Furthermore, to support macroeconomic and financial system stability, G20 is committed to implementing well-calibrated, well-planned, and well-communicated policies to normalize the pandemic-related policies and overcome the long-term impact of the pandemic (scarring effect), according to the conditions of each country. This needs to be done to anticipate the impact of propagation and long-term effects of the differences in the pace of economic recovery and the capacity to handle the pandemic, which varies in each country.

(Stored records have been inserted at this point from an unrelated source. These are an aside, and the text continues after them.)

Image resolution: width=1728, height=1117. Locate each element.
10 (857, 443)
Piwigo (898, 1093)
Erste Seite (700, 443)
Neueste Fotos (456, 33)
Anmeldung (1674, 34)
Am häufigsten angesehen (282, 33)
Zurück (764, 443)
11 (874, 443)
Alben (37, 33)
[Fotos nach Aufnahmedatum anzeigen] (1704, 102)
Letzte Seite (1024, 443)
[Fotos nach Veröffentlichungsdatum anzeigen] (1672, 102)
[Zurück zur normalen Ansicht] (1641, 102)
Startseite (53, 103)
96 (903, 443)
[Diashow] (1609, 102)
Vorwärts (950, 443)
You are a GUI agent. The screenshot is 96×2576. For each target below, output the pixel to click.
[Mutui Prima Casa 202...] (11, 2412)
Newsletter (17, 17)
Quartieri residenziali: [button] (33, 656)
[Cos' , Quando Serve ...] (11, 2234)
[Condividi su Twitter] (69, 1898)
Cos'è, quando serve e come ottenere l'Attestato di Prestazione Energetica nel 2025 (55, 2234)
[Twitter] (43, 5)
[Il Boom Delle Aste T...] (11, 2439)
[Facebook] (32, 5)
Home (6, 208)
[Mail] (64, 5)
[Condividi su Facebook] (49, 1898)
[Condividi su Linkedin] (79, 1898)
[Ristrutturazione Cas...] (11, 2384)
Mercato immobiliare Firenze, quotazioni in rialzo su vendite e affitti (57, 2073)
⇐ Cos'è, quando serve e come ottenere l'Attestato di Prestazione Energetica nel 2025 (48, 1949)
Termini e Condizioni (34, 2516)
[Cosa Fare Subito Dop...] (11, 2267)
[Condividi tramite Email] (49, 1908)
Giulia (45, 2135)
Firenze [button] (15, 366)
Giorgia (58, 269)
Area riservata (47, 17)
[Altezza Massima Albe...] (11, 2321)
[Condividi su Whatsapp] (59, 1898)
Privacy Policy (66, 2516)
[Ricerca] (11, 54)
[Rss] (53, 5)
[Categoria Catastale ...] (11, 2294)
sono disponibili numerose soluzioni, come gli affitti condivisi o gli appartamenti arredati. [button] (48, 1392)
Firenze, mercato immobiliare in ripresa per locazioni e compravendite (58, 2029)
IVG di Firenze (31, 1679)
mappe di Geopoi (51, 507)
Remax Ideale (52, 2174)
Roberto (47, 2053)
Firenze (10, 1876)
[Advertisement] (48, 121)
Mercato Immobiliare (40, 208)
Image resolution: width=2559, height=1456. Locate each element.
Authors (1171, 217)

Amid current global uncertainty and the need to increase economic resilience, G20 reaffirms its commitment to strengthening long-term financial stability. By doing so, the G20 discussed efforts to increase sustainable foreign capital flows and encouraged a review of the International Monetary Fund's institutional views on liberalization, and the management of short-term capital flows to mitigate the risks. In line with this, the COVID-19 pandemic has also impacted the disruption of international trade and financing supply chains. To overcome this, the G20 Presidency of Indonesia will discuss the use of multi-currency in trade and balanced financing, while considering their benefits and costs. In addition, the G20 is also committed to strengthening the Global Financial Safety Net to assist countries in dealing with global economic turmoil.
Furthermore, the G20 discussed efforts to strengthen the global financial sector and overcome the impact of the pandemic on the financial sector. This is necessary so that financial institutions can carry out their intermediary function to support the economy. Another concern to G20 members is managing risks and optimizing benefits with the increasingly widespread use of technology and digitalization in the financial sector. Regarding technology risk management and digitalization, the G20 members agreed on the need for a regulatory framework and supervision of crypto assets. The rapid development of crypto-assets has to be monitored properly or it can cause instability to the economy.
The G20 also emphasized the importance of assessing the implications of Central Bank Digital Currency (CBDC) on the international monetary and financial system. From technology and digitization optimization perceptive, the G20 will continue the implementation of the G20 Roadmap for Enhancing Cross-Border Payments to encourage fast, easy, economical, convenient, and reliable payment systems, as well as to discuss the use of digitalization to increase financial inclusion, especially for vulnerable groups such as women, youth and SMEs.